==== TEXTE FOURNI

CMA CGM reçoit son premier porte-conteneur au méthanol, carburant en perte de crédit

Quatre ans et demi après la mise en service de ses tout premiers navires au GNL, ouvrant la voie à une nouvelle propulsion pour des porte-conteneurs de cette taille, CMA CGM a reçu le pionnier de sa future flotte au méthanol. Un changement de paradigme au sein du groupe français qui a longtemps défendu un pragmatisme énergétique.

Quatre ans et demi après la mise en service (23 septembre 2020) du mythique Jacques Saadé, vaisseau amiral d’une lignée de neuf porte-conteneurs de 23 000 EVP au GNL, qui portent tous le nom de monuments et lieux emblématiques de Paris, CMA CGM accueille son tout premier navire estampillé « Méthanol powered » tout en restant dual fuel. Le constructeur sud-coréen Hyundai Samho vient de lui livrer le CMA CGM Iron, tête de série de douze unités de 13 136 EVP commandées début 2023 au prix de 171,35 M$ chacun selon Alphaliner.

========
==== MATÉRIEL FOURNI

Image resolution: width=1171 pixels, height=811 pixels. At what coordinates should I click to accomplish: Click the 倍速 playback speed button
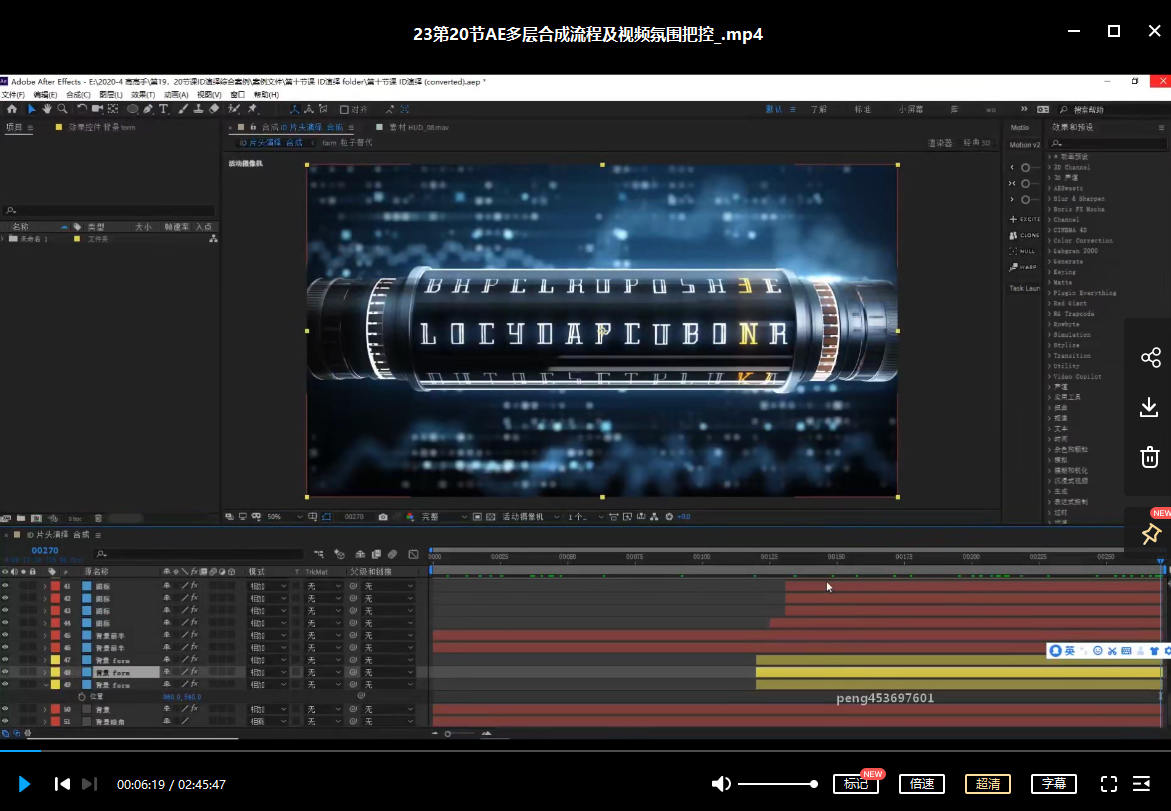pos(921,784)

========

*CONSIGNE À SUIVRE*.
Recopiez mot pour mot le passage du texte fourni, sur le premier porte-conteneurs au méthanol de CMA CGM, qui s'ouvre sur les mots « CMA CGM reçoit » et se termine par « un pragmatisme énergétique. ».

*RÉPONSE*.
CMA CGM reçoit son premier porte-conteneur au méthanol, carburant en perte de crédit

Quatre ans et demi après la mise en service de ses tout premiers navires au GNL, ouvrant la voie à une nouvelle propulsion pour des porte-conteneurs de cette taille, CMA CGM a reçu le pionnier de sa future flotte au méthanol. Un changement de paradigme au sein du groupe français qui a longtemps défendu un pragmatisme énergétique.